Teks Halaman:
★ ★ ★ ★ ★

Baca berita dengan sedikit iklan, klik di sini
PERTEMUAN para amil zakat pada hari ketiga Ramadan lalu itu berlangsung panas. Dihadiri 25 peserta dan berlangsung di kantor Lembaga Sosial Lampung Peduli, Bandar Lampung, rapat itu membahas perizinan lembaga zakat swasta di provinsi tersebut.
Tiga peserta dari Badan Amil Zakat Nasional (Baznas) Lampung menuding 15 lembaga amil swasta di wilayah itu belum berizin dan dilarang mengumpulkan dana. Protes amil atau petugas pengumpul dan pengelola zakat bentukan pemerintah itu dipicu iklan Forum Zakat (FOZ) Lampung beberapa hari sebelumnya. Iklan di koran lokal itu berisi ajakan agar masyarakat membayar zakat di lembaga resmi. Yang dimaksud resmi adalah 15 lembaga anggota FOZ, yakni wadah lembaga zakat yang berdiri di Jakarta sejak 18 tahun silam.
Ketua FOZ Lampung Juperta Panji Utama menolak tudingan Baznas bahwa mereka tak punya izin. Sebab, kata dia, setiap anggotanya telah berbadan hukum. "Iklan ini dipermasalahkan karena kami tidak memasang logo Baznas," ujarnya, 8 Juli lalu.
Panji bercerita, dalam rapat itu, Rita Linda, Kepala Seksi Pemberdayaan Zakat di Kantor Wilayah Kementerian Agama Lampung, sekaligus pengurus harian Baznas, ngotot meminta anggota FOZ menyerahkan bukti legalitas organisasi itu. Penolakan mereka itulah yang membuat rapat menegang pada sejam pertama. Pembicaraan berangsur-angsur cair setelah Panji menyampaikan permintaan maaf dan bersedia menyerahkan semua dokumen yang diminta.
Rita Linda enggan menjelaskan ihwal pertemuan itu. "Tidak ada ribut-ribut, damai saja. Itu mereka salah tulis. FOZ sudah minta maaf," ujarnya. Ia meminta anggota FOZ patuh terhadap aturan baru, yaitu melaporkan kegiatan pengumpulan zakat kepada Baznas provinsi.
Para anggota FOZ menepati janji mereka. Tapi, kata Panji, dia kaget oleh tanggapan Baznas Lampung, yang menilai izin lembaga para anggotanya sudah kedaluwarsa.
Mayoritas izin lembaga zakat swasta mengacu pada Undang-Undang Nomor 38 Tahun 1999, yang menyebutkan lembaga amil zakat cukup berbadan hukum. Namun, setelah terbit aturan baru, yaitu Undang-Undang Nomor 23 Tahun 2011, lembaga amil zakat nasional diharuskan berbentuk organisasi masyarakat atau yayasan.

★ ★ ★ ★ ★

(Catatan dari sebuah dataset)
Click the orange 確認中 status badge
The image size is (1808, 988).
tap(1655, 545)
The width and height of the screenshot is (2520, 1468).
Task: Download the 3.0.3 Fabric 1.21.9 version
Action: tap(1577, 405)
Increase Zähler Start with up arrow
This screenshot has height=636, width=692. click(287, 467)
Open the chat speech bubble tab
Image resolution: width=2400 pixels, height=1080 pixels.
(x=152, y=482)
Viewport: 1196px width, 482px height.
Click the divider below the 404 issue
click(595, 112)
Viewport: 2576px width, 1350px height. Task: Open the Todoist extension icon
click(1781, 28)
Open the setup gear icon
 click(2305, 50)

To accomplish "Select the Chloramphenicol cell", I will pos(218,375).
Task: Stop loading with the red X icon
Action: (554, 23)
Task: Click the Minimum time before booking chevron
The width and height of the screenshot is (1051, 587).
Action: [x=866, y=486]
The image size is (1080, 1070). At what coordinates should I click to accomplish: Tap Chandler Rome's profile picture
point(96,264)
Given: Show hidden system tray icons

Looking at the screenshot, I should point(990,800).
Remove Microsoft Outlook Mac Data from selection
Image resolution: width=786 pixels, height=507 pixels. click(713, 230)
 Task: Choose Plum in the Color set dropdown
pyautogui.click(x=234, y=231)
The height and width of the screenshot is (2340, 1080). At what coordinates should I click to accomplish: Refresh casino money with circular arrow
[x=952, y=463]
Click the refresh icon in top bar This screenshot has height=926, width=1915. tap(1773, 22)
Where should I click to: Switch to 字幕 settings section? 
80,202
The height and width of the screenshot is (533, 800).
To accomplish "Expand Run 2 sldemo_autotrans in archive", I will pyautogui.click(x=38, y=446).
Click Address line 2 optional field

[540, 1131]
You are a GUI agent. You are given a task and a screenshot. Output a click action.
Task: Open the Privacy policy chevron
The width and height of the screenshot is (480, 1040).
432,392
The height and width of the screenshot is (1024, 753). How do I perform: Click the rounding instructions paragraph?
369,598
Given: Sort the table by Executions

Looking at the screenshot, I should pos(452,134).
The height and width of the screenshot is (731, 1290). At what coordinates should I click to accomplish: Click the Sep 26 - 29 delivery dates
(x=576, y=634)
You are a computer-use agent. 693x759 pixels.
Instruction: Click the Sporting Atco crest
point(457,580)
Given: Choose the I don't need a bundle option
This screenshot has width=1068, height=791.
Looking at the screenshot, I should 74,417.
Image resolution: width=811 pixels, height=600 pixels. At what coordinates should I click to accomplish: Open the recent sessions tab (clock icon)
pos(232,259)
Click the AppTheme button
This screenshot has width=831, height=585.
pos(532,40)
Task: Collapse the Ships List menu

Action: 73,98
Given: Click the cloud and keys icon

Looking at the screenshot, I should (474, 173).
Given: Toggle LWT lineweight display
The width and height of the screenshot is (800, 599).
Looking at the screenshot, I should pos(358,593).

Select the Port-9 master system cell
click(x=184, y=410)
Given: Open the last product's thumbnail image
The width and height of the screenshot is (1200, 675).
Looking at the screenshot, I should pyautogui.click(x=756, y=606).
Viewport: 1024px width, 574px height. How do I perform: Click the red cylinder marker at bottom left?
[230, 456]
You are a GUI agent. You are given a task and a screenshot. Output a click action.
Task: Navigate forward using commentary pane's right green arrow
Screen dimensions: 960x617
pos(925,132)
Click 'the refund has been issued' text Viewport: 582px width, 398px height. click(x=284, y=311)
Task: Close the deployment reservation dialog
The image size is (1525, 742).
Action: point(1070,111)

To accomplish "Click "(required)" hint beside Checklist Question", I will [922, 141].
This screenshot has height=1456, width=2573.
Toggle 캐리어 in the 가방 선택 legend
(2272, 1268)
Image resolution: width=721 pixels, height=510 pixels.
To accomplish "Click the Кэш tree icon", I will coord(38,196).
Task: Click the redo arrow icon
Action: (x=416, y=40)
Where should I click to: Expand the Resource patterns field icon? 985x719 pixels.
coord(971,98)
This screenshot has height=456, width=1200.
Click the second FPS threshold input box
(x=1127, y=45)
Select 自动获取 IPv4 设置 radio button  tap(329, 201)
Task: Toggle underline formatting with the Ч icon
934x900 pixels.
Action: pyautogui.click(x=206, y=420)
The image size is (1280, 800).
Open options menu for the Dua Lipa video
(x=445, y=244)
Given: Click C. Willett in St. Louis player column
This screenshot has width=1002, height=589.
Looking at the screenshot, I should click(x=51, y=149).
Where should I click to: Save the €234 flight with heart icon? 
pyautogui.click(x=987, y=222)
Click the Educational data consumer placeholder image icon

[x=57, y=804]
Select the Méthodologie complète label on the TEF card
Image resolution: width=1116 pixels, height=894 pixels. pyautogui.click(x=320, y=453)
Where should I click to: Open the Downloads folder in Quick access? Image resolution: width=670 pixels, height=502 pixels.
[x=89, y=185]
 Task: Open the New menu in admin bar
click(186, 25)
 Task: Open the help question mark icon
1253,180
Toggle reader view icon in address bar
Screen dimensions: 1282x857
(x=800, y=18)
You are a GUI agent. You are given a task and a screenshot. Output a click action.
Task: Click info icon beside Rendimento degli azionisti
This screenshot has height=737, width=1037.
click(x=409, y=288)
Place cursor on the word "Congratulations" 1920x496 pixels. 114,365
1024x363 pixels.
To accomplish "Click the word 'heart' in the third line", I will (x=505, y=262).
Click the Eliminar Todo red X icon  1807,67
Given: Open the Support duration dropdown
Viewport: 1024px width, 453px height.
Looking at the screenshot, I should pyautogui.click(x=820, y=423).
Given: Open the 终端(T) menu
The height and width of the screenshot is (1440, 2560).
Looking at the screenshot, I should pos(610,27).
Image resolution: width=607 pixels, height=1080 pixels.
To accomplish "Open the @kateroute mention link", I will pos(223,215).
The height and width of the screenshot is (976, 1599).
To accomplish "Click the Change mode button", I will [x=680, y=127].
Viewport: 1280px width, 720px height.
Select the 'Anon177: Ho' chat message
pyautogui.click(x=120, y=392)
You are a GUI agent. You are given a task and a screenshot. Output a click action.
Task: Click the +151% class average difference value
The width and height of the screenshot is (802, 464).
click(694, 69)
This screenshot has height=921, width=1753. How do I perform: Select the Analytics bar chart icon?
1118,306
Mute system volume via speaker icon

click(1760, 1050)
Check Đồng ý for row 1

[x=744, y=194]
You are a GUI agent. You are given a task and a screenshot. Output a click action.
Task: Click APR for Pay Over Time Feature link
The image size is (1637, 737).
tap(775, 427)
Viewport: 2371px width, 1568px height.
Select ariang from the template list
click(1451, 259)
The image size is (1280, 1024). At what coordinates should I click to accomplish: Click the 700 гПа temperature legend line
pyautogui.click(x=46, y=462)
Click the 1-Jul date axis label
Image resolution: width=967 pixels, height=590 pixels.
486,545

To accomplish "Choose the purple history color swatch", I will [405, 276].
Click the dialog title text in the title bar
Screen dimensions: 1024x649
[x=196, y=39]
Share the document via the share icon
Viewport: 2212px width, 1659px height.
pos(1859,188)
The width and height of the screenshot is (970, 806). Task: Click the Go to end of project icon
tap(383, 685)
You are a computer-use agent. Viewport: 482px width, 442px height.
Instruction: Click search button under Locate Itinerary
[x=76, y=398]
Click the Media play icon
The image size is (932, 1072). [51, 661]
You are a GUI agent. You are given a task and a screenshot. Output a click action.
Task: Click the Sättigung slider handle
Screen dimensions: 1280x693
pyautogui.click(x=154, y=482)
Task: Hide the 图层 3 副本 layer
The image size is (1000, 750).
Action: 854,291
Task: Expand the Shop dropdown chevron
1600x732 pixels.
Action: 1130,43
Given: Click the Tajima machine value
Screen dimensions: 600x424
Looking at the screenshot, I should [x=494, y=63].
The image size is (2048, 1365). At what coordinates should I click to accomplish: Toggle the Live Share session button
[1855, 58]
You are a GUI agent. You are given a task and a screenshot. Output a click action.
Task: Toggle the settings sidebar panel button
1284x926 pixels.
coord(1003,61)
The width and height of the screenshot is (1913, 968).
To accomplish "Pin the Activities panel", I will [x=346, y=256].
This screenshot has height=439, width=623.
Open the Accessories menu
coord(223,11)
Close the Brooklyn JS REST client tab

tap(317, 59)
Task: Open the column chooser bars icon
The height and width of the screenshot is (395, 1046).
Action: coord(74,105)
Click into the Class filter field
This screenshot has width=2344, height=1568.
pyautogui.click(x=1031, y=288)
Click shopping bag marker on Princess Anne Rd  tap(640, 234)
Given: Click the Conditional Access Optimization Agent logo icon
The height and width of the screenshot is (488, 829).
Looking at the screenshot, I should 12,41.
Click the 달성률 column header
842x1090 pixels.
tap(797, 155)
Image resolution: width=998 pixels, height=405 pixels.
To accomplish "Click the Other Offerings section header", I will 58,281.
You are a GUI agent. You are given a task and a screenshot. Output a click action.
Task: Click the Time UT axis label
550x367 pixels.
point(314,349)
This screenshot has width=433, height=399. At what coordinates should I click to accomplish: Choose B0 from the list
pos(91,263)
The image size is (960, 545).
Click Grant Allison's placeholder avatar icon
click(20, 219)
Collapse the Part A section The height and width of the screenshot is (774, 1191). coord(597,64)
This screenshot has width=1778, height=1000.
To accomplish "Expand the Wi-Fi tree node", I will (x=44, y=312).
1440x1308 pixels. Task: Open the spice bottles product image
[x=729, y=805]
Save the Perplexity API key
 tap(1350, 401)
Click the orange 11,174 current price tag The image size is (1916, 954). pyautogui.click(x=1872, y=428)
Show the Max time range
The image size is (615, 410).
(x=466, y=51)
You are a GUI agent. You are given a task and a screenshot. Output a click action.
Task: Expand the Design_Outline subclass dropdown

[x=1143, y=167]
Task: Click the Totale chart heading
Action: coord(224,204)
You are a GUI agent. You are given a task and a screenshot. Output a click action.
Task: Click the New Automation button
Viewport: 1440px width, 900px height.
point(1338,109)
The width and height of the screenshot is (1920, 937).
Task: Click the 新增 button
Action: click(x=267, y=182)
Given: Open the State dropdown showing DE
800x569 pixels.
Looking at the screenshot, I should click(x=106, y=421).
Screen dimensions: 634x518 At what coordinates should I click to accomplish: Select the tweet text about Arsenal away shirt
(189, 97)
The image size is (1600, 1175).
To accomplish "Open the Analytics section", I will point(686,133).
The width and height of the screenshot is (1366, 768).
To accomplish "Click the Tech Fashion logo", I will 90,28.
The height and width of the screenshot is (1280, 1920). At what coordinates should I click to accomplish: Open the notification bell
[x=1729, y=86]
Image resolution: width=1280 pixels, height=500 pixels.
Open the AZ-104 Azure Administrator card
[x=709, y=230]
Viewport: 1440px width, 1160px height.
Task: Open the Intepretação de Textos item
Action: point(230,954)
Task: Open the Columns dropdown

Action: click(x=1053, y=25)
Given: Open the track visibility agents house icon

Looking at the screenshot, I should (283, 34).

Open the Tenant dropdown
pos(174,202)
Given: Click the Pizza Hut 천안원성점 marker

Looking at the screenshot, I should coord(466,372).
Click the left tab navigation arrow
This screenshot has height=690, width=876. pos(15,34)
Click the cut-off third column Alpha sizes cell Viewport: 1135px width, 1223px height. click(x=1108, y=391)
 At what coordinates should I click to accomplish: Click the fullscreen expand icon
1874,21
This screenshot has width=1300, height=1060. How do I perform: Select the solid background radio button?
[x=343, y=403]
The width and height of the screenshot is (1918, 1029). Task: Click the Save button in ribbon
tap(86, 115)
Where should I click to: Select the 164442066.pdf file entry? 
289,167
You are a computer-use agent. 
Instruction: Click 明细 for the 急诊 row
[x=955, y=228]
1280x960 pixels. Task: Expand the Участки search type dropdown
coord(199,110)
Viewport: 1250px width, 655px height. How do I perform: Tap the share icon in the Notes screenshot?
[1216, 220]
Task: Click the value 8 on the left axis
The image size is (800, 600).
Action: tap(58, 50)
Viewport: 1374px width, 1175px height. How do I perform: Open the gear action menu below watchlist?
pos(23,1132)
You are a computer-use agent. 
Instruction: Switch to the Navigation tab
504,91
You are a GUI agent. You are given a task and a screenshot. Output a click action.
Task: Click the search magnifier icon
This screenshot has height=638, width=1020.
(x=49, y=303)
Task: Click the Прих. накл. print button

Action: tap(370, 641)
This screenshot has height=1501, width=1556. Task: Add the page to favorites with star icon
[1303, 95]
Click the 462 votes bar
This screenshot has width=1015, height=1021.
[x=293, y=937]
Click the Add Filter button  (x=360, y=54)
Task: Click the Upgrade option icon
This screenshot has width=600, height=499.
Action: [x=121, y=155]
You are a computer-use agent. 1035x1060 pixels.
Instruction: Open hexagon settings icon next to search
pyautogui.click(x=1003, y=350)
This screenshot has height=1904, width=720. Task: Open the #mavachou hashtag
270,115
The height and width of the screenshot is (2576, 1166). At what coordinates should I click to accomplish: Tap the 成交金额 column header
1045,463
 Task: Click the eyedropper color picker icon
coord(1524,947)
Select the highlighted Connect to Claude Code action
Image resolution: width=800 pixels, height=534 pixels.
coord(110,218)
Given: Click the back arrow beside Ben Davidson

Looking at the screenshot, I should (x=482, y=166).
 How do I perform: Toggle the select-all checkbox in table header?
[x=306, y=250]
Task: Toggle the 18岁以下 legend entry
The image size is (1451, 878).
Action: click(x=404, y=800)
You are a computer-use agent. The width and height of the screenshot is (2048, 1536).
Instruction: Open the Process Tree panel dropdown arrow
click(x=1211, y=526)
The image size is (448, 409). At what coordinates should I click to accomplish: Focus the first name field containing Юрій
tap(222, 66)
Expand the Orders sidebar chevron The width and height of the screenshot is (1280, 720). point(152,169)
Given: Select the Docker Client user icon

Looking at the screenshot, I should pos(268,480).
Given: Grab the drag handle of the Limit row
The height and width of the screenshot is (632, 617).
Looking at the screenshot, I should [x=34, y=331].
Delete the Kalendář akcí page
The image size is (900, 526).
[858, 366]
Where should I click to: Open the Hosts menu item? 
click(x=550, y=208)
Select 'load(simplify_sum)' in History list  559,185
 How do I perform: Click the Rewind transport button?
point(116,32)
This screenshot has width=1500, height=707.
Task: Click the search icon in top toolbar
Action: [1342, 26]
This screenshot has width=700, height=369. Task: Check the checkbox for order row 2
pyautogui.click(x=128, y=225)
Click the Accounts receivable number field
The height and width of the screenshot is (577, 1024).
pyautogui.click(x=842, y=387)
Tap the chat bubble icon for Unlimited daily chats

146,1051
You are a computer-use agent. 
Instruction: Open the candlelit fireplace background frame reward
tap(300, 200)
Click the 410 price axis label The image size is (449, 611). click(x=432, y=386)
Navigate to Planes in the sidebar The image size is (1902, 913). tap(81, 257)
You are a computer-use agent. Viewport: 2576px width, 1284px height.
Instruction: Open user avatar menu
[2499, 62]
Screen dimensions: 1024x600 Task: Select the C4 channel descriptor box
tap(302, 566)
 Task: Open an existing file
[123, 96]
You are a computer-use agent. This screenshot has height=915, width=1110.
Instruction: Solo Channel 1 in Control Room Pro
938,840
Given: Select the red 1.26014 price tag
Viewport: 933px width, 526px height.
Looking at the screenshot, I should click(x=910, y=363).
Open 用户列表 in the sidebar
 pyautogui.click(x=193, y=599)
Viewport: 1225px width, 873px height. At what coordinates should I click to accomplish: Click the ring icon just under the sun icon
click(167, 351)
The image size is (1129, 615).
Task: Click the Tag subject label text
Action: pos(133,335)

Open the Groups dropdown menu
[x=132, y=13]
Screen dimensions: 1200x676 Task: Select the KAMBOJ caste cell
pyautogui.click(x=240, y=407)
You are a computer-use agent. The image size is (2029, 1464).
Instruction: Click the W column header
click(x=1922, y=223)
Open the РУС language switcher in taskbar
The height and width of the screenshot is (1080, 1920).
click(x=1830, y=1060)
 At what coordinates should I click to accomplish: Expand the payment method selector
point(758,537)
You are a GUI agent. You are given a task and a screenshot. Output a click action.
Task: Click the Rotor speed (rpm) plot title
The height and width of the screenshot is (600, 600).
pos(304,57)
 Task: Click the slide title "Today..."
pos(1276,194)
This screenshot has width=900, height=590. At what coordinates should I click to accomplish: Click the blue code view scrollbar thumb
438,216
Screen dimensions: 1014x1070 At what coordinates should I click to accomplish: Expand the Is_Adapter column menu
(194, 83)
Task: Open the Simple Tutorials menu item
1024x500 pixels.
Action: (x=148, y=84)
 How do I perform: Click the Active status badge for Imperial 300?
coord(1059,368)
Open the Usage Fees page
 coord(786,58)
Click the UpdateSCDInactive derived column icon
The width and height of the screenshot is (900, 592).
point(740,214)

★ ★ ★ ★ ★

Tugas yang Diminta:
[A] Ganti "Instruction" dengan "Step" pada bagian daftar dari baris yang memuat "Click the 410" sampai baris yang memuat "click(x=1830, y=1060)", lalu tuliskan kembali bagian itu tanpa perubahan lain.
[B] Lanjutkan teks tentang perizinan lembaga amil zakat swasta di Lampung mulai dari kalimat setelah bagian terakhirnya.

Jawaban per Tugas:
[A]
Click the 410 price axis label The image size is (449, 611). click(x=432, y=386)
Navigate to Planes in the sidebar The image size is (1902, 913). tap(81, 257)
You are a computer-use agent. Viewport: 2576px width, 1284px height.
Step: Open user avatar menu
[2499, 62]
Screen dimensions: 1024x600 Task: Select the C4 channel descriptor box
tap(302, 566)
 Task: Open an existing file
[123, 96]
You are a computer-use agent. This screenshot has height=915, width=1110.
Step: Solo Channel 1 in Control Room Pro
938,840
Given: Select the red 1.26014 price tag
Viewport: 933px width, 526px height.
Looking at the screenshot, I should click(x=910, y=363).
Open 用户列表 in the sidebar
 pyautogui.click(x=193, y=599)
Viewport: 1225px width, 873px height. At what coordinates should I click to accomplish: Click the ring icon just under the sun icon
click(167, 351)
The image size is (1129, 615).
Task: Click the Tag subject label text
Action: pos(133,335)

Open the Groups dropdown menu
[x=132, y=13]
Screen dimensions: 1200x676 Task: Select the KAMBOJ caste cell
pyautogui.click(x=240, y=407)
You are a computer-use agent. The image size is (2029, 1464).
Step: Click the W column header
click(x=1922, y=223)
Open the РУС language switcher in taskbar
The height and width of the screenshot is (1080, 1920).
click(x=1830, y=1060)

[B]
Ketua Umum FOZ Nur Effendi mengatakan 18 lembaga zakat swasta—yang berdiri sebelum terbitnya Undang-Undang Zakat Tahun 1999 dan lebih senior daripada Baznas—diberi waktu menyesuaikan diri. Batasnya November 2016: mereka harus melengkapi syarat-syarat administrasi. Menurut dia, Baznas Pusat tahu betul klausul ini. "Tidak ada keharusan melengkapi dan diserahkan sekarang."
Inilah yang membuat Panji heran, mengapa Baznas Lampung ngotot meminta dokumen legal saat ini. "Ini membuktikan antar-Baznas tidak terkonsolidasi," katanya.
Ribut-ribut pengelolaan dana zakat mencuat setelah terbit Undang-undang Nomor 23 Tahun 2011 tentang Pengelolaan Zakat. Aturan baru ini mengangkat derajat Baznas menjadi regulator sekaligus operator. Sebelumnya, Baznas sejajar dengan lembaga zakat lain, seperti Dompet Dhuafa, Rumah Zakat, Pos Keadilan Peduli Umat, dan Baitul Mal Hidayatullah. Sebagian lembaga zakat swasta bahkan berdiri jauh sebelum Baznas.
Sebelum ada aturan baru, lembaga zakat termasuk Baznas berhimpun dalam wadah bernama Forum Zakat (FOZ). Lembaga ini berperan seperti Perhimpunan Bank-bank Umum Nasional (Perbanas).
Istimewanya posisi Baznas membuat anggota FOZ mulai menaruh curiga. Dalam beberapa pertemuan, sebagian anggota ingin Baznas keluar dari FOZ. Ketua FOZ Nur Effendi mengatakan polemik itu berakhir setelah Baznas menyatakan keluar pada Musyawarah Nasional FOZ ke-7 di Bandung, Mei lalu. "Kami sekarang mengutamakan harmonisasi."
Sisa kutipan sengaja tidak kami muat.